Von der Trinkwasserverschmutzung betroffen sind neben Liestal auch die Baselbieter Gemeinden Arisdorf, Lausen, Seltisberg und Lupsingen sowie das solothurnische Nuglar-St. Pantaleon. Diese Kommunen haben das Trinkwasser von Liestal bezogen, wie die Volkswirtschafts- und Gesundheitsdirektion Baselland am Freitag mitteilte.

Ursache noch ungeklärt

Noch ist laut den Behörden nicht klar, weshalb das Trinkwasser mit Fäkalbakterien verunreinigt ist. Festgestellt wurde die Verschmutzung bei Messungen, die das Baselbieter Amt für Lebensmitteilsicherheit und Veterinärwesen im Auftrag der Stadt Liestal durchführt.

Für die betroffene Bevölkerung hat der Baselbieter eine Hotline mit der Nummer 0800 800 112 eingerichtet. Am Freitagabend begannen die Brunnenmeister mit der Chlorung des Trinkwasser, um die mikrobiellen Verunreinigungen zu beheben. Die Bevölkerung müsse sich darauf einstellen, dass vor dem kommenden Donnerstag keine Entwarnung gegeben werden könne.

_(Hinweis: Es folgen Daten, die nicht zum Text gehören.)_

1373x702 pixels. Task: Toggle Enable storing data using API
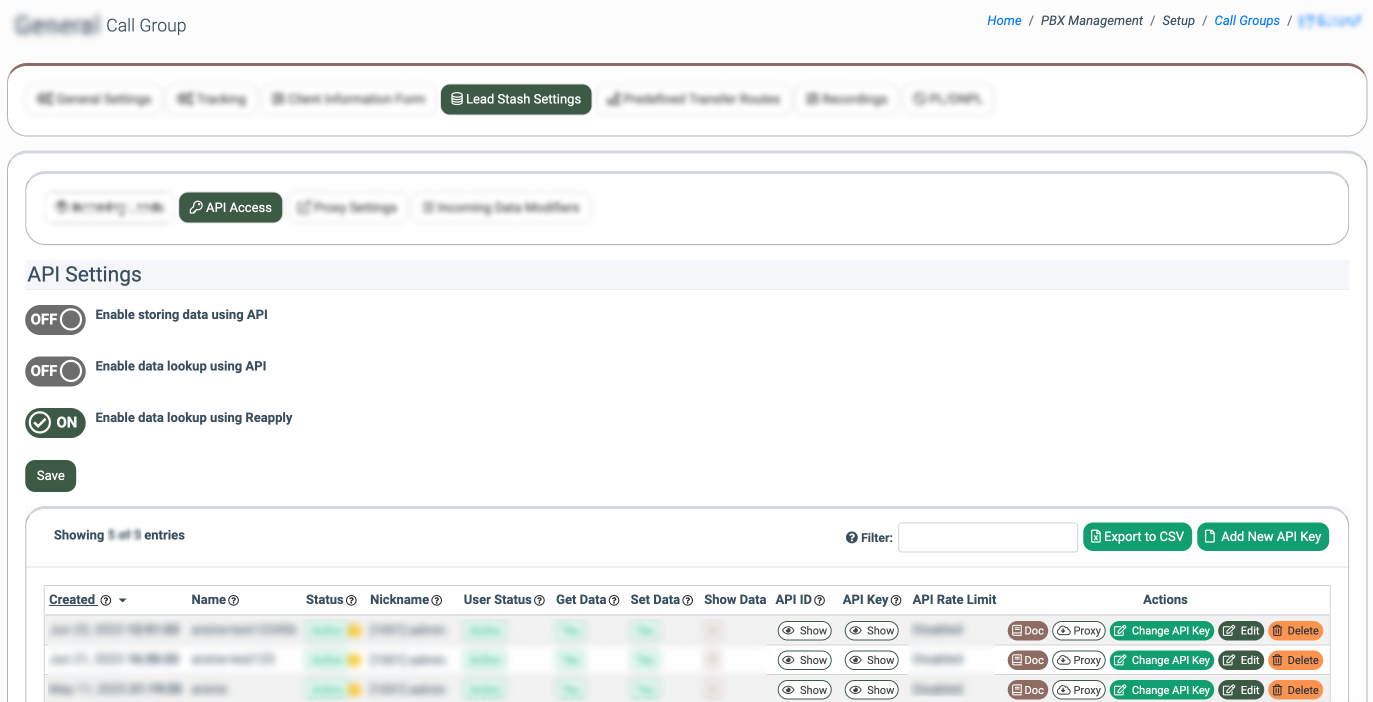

Trinkwasser weiterhin abkochen

Die Bevölkerung wird deshalb aufgefordert, das Trinkwasser bis auf Weiteres abzukochen. Durch das Abkochen während mindestens drei Minuten werden Mikroorganismen abgetötet. Das Chlor im Trinkwasser können geschmacklich wahrgenommen werden, sei für den Menschen jedoch unbedenklich.

Babynahrung soll nach Angaben der Behörden möglichst nur mit Mineralwasser zubereitetet werden. Lebensmittel wie Salat und Gemüse, die roh verzehrt werden, sollten nur mit abgekochtem Wasser abgespült werden. Die Verwendung von Wasser für die persönliche Körperhygiene wie etwa duschen sei dagegen kein Problem, heisst es weiter. Besitzer von Aquarien sollten vorerst keine Wasserwechsel vornehmen.